The commissioner overlooks the plaintiff's argument that Dr. Lester likely would not have disposed of the Sullivan and Blackman opinions in the same way as he did the Dowling and Burgess opinions, see Opposition at 11, but it is, in any event, unavailing. Dr. Lester did not state that he rejected the Dowling and Burgess opinions because they were authored by non-acceptable medical sources, but because the opinions relied heavily on the plaintiff's subjective report of symptoms and limitations and contrasted sharply with the totality of the other evidence of record. See Record at 96. It does not follow that the fact that Drs. Sullivan and Blackman were acceptable medical sources would have made a difference. For all of these reasons, the plaintiff falls short of making a persuasive showing that the later-filed evidence undermines reliance on the Lester opinion.
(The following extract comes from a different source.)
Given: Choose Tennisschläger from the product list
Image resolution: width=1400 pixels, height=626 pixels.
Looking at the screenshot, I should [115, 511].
2. Reliance on Discussion of Underlying Evidence

Beyond this, I am unpersuaded that the administrative law judge broadly mischaracterized the record in setting forth the evidence on which he relied, in addition to the Lester PRTF, in reaching the determination that the plaintiff's impairments did not meet or equal a listing.
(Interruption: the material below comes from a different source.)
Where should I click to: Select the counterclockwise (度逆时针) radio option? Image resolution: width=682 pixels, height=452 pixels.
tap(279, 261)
With respect to activities of daily living, the plaintiff did indeed report that she was able to prepare simple meals for herself, shop in stores, and drive, although she indicated that she drove "very seldom, " rather than "occasionally, " as the administrative law judge phrased it. Compare id. at 14 with id. at 299-300. Treatment records do reflect that at various points during the relevant period, the plaintiff worked, travelled, took a class, used email, volunteered, and participated regularly in her church community. Compare id. at 14 with id. at 246, 402, 406, 650, 668, 671. The plaintiff complains that the administrative law judge omitted the material development that she had an anxiety attack at church, was taken by ambulance to the hospital, and thereafter stopped teaching Sunday school. See Statement of Errors at 6; Exh. 1 at 2. Yet, the administrative law judge did take this into account in the context of describing the circumstances that led to her 2010 episode of decompensation. See Record at 14, 17.
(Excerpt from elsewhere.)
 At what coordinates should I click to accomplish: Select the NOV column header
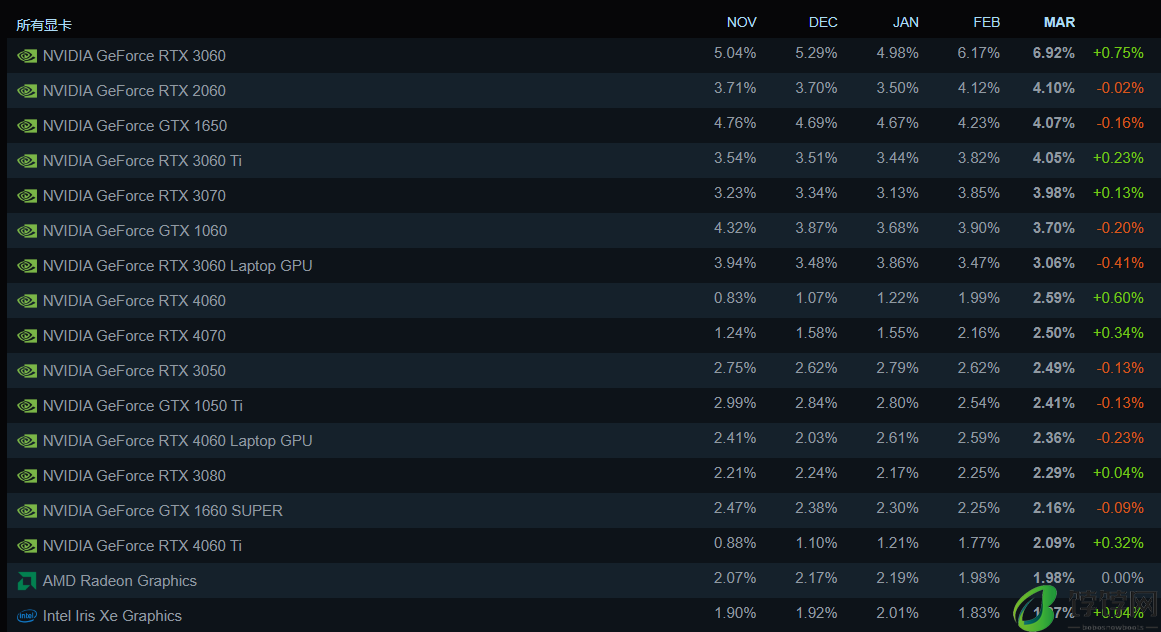[x=741, y=22]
With respect to social functioning, I agree that the administrative law judge's citation to the Function Report for the proposition that the plaintiff reported spending time with others leaves a misimpression: in fact, she reported that she spent "minimal time" with others and isolated herself. Compare id. at 14 with id. at 301. Yet, as the administrative law judge also noted, other portions of the record indicated that, during the relevant period, the plaintiff spent time with her daughter as well as some friends, was active in her church community, and taught Sunday school. Compare id. at 14 with id. at 406-07, 511, 516, 519, 521, 523, 528, 537, 671.

The plaintiff asserts that the administrative law judge's citation to notes indicating that she was engageable, attentive, cooperative, and forthcoming was misleading in that he omitted mention of contrary evidence, including treatment notes describing her mood as, inter alia, rapidly shifting, sad, anxious, worried, angry, irritable, and tearful. See Statement of Errors at 7; Exh. 1 at 2-5. However, the administrative law judge elsewhere summarized the plaintiff's lengthy mental health treatment history, including notations of her mood difficulties, and observed that her symptoms had significantly improved with medication. See Record at 16-18.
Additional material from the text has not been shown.